All right. So, most of Pennsylvania is in what I call 6 percent land, meaning the sales tax is 6%. So it’s exactly one and a half percent. And you actually, when you’re giving the bill to the customer, you have to embed it in your price. You can’t show it as a tax. Now with the new my past system, there’s ways to fill out those forms on the use tax, and there’s a whole calculation based upon your sales directly to consumers.
That doesn’t apply. In other state tax lands, specifically what I’m talking about is Philadelphia and Allegheny County. Philadelphia is 8 percent tax land, so that makes your use tax air at 2 percent and Allegheny is a 7%. And you can do the math on the 25 percent of that. Uh, just also a note, this additionally, there’s local taxes.
Uh, there’s drink taxes in both, uh, Philly and Allegheny County, which are in it. Addition to those taxes that I mentioned for over-the-counter sales to consumers all right. Now, if you’re selling directly to a retailer, Pennsylvania breweries are allowed to self-distribute. You have to charge 6% Sales tax, and you can show that on your invoice to the retailer.
If you’re selling to an importing distributor, as I briefly mentioned before, you do not charge tax to them. They are what is considered exempt under the tax code. In addition, if it’s not technically a wholesaler, which is in the importing distributor, you’re selling to what’s called a distributor. We have these distributors and.
Pennsylvania, where you go by your case and kegs, that’s also tax exempt because they charge it ultimately to the customer, whether that distributors customer is another bar or someone walking into their retail facility. All right. Also, just one last final note. the tax is calculated from where you’re selling.
All right. So, if you own and operate your business in 8 percent land, Philadelphia, and you’re selling to a bar in Harrisburg, you have to charge the 8 percent cause that’s your sales tech rate. It doesn’t, it’s not calculated on where the beer is actually being delivered. So these taxes can be very complicated.
I get a lot of questions on these things. I am not a tax attorney. But I think I might be the only one in my firm that actually has written tax law. Um, it’s just, you know, with what I do. So be careful out there in filing your taxes that is connected to your license renewal, which comes up every year on, you know, by the first of the year. And if you haven’t paid your taxes or filed your reports is a, is what you need to do, which is going to be a whole other. Podcast on all the crazy reports you have to file. You’re going to be in trouble with your license renewal.

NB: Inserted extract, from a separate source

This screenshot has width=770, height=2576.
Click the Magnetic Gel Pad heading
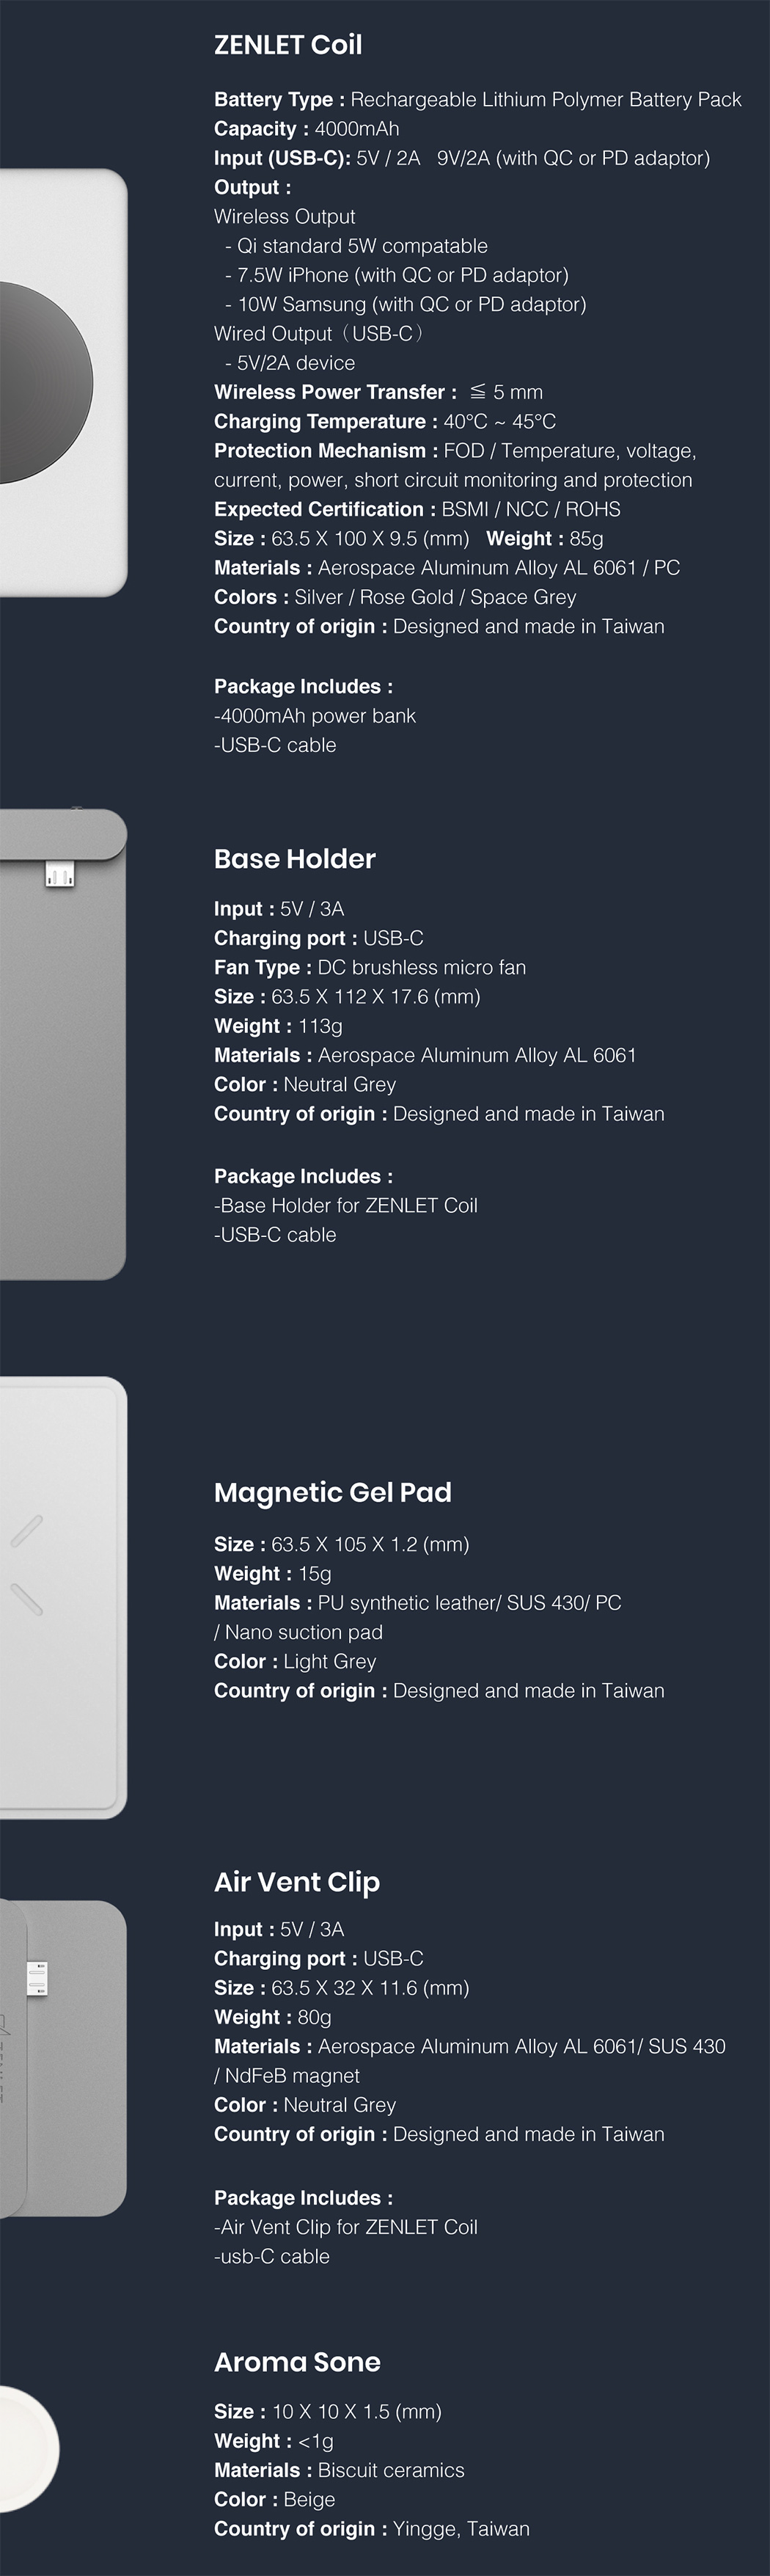coord(333,1492)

This has been a Norris McLaughlin top-shelf legal limited podcast series, where we run through the topics of beers, distilleries, breweries, and spirits. I want to thank you the listener for being a part of the conversation. Be sure to tune in next time for a brand-new episode. If you would like to learn more about our work, be sure to check out my legal liquor blog or email me at topshelflegal@norris-law.com. That’s topshelflegal@norris-law.com.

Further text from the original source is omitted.